MaryAnn Ngozi Obidike, UNA Women Co-Chair

MaryAnn Ngozi Obidike, a first-generation African scholar and public health practitioner, is a Doctor of Public Health (DrPH) candidate at Claremont Graduate University and internationally recognized for more than a decade of leadership in global health, gender mainstreaming, and organizational systems transformation.

Her career spans work with ActionAid, AIDS Alliance, Catholic Relief Services, the Lady Mechanic Initiative, and delivery projects funded by USAID, DFID, the Global Fund for Women, Pathfinder International, UNFPA, and other global institutions, where she has led programs advancing community health, child protection, gender-based programming, and women’s economic empowerment in various capacities.

Academically, MaryAnn holds a Master of Science in Health Management Psychology and a Bachelor of Science in Applied Microbiology, along with certifications in Project Management (PMD Pro), Child Protection (HarvardX), Emergency Preparedness (FEMA), and Systems Engineering. Her research portfolio spans studies of socio-economic factors influencing HIV prevalence, systemic barriers to women’s empowerment, early sexual debut among youth, prevention of mother-to-child transmission of HIV, application of peer education, positive parenting, and participatory community approaches to prevent child abuse and neglect.

Building on her academic and professional accomplishments, she served as Secretary of the UNA-USA Women’s Affinity Group and currently serves as a Board Member of the UNA-USA Pomona Valley Chapter, California, as well as an Advocacy Champion with United to Beat Malaria. She has also represented UNA-USA and Bell Global Justice Institute as a delegate to the UN Commission on the Status of Women, advocating for CEDAW, gender equity, and youth leadership. At Claremont Graduate University, MaryAnn served as President of the SCGH Student Association Board (2024–2025) and as President of the Union of International African Students (UIAS). These roles reflect her commitment to leadership, global collaboration, and strengthening academic-community partnerships.

She is the recipient of the United Nations Foundation Award for Outstanding Global Health Advocacy and has received multiple honors and meritorious citations from ActionAid Nigeria, Catholic Relief Services, the Lady Mechanic Initiative, and State Ministries of Women and Social Development in Nigeria. She has presented at leading international conferences, including the American Public Health Association (APHA), Society for Brain Mapping and Therapeutics (SBMT), and International AIDS Conferences; she has published and reviewed peer-reviewed work on HIV/AIDS, child protection, trauma, health systems design, and serves as an active peer reviewer for the APHA CHPPD and PHEHP abstract sections.

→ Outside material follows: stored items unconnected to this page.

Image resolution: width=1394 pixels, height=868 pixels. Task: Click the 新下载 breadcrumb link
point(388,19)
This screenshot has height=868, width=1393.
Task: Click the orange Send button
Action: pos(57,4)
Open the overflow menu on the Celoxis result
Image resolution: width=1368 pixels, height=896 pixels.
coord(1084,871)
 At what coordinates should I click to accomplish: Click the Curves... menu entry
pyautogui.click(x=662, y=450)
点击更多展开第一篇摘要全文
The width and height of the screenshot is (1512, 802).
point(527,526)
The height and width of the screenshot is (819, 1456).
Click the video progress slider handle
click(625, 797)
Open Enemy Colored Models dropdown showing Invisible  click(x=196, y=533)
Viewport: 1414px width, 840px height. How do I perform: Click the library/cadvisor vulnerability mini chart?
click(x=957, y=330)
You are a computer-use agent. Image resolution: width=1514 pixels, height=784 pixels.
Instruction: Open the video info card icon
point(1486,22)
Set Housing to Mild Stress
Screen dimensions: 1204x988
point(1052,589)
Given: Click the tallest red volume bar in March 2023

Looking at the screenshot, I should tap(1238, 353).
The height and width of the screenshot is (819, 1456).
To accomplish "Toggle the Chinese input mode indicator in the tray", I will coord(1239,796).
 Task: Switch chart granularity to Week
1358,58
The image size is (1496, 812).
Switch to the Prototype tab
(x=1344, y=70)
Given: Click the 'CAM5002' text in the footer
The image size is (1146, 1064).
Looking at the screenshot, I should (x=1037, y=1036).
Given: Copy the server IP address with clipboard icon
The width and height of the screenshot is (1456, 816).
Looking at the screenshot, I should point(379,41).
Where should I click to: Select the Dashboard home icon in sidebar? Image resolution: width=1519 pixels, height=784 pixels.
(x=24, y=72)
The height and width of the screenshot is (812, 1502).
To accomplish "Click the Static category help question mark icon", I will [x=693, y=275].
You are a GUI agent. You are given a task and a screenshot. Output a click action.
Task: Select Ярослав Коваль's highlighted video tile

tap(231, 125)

Currently, she serves as an administrator at the Community Translational Research Institute (CTRI), where she leads systems engineering for stakeholder engagement and strengthens community-based health delivery models. She has also contributed to international missions and collaborations, mentoring young reproductive health advocates across Africa and leading women’s empowerment initiatives recognized globally.

MaryAnn’s career reflects her commitment to transnational collaboration, inclusive governance, and decolonizing global health practice. With fluency in both the technical and human dimensions of care, she stands at the forefront of the next generation of public health leaders advancing justice through policy and people-centered innovation.